We have all managed towards success, either for ourselves or for our staff. Completed projects are easy to identify as success. Projects that are cut are failures. An easy binary way of setting up reward systems. But what if you expected to have a high failure rate such as venture capitalists do? Would it make sense to only reward completed projects? Consider the example of a manager who had a portfolio of one hundred projects. Eighty failed. What type of reward should be expected from this result? Before answering, let’s focus on the failings of success. If we have the completion equals success paradigm, then certain behaviors will come into play so that we game towards completion. But we may be hurting ourselves by playing the game with the wrong rules.
First, let’s consider how we select projects to fund. If success equals completion, then we will have a bias towards selecting only projects that we know can be completed. We lower our risk and increase our probability of success. Lowering risk though has a significant impact. We are all familiar with the risk/reward concept. Low risk does not lead to high reward. If we lower our risk in project selection, then we are locked into a world of low returns. They will certainly cross our company’s hurdle rate but are destined to incrementalism. No breakouts can come from the low risk strategy for project selection.
Now let’s consider how this paradigm affects projects that are underway. We have a completion bias here as well. We have all seen some of the contortionist approaches that organizations take to reach success on any given project. A little extra funding, a slight scope change, the dates shift, the “fixer” is assigned – all of these tactics, and more, can push a project to completion, but does the project really deliver against the original promise or is success just a declaration?
So what does completion bias get us? We are likely to have projects that provide a reasonable return but are not transformative and we have the potential to negatively impact those returns as we strive to ensure all projects are a success. In short, we are tied likely to keep pace but never achieve true change.

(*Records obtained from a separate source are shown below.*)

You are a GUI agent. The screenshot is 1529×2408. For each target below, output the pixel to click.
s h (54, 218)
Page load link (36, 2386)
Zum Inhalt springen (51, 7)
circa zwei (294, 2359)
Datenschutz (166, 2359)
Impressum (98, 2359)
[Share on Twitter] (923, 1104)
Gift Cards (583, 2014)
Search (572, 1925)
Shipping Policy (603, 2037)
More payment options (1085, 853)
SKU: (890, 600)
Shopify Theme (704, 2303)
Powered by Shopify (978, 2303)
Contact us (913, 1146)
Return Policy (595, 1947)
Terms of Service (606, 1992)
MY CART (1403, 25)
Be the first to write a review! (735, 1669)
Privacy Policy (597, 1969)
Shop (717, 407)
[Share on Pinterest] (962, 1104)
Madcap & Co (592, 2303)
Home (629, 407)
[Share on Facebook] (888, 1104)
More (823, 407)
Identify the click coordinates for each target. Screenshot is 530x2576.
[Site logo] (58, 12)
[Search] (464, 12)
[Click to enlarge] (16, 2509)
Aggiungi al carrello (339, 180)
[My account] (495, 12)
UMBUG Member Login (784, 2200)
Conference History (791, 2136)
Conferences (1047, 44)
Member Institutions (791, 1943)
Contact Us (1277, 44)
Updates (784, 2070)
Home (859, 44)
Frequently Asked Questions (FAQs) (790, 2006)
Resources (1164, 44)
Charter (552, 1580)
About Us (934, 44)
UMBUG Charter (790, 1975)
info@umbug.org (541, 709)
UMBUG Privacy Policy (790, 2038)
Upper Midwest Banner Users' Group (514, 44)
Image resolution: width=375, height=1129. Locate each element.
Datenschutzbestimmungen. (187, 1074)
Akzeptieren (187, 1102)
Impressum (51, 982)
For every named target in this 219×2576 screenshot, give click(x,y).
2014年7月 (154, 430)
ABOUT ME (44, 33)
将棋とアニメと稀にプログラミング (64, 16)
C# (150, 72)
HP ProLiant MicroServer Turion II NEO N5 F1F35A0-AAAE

Now let’s look at the approach in the venture capital world. Yes, they expect a high rate of failure, but in the end, they expect that when their entire set of investments are considered they get a high rate of return. They have a reward bias. They certainly care about success but distribute their funding across many investments each with the potential for high rewards (think multiples of their investment) so that the impact of the successes highly outweighs the cost of the failures.
Back to our manager with eighty failures in the portfolio. If that portfolio had been created in the old paradigm, with completion bias, then she clearly failed. But what if this portfolio was created as a venture capitalist would? Created with reward bias. One hundred projects each with the potential to have outsize returns. Ruthless management of the portfolio so that funding gets cut from the projects that won’t make it. In this approach, she has managed a portfolio that will outperform the market. Its not confined to incrementalism. In short, the twenty successes made the portfolio meet its objectives and the manager and her team should be highly praised.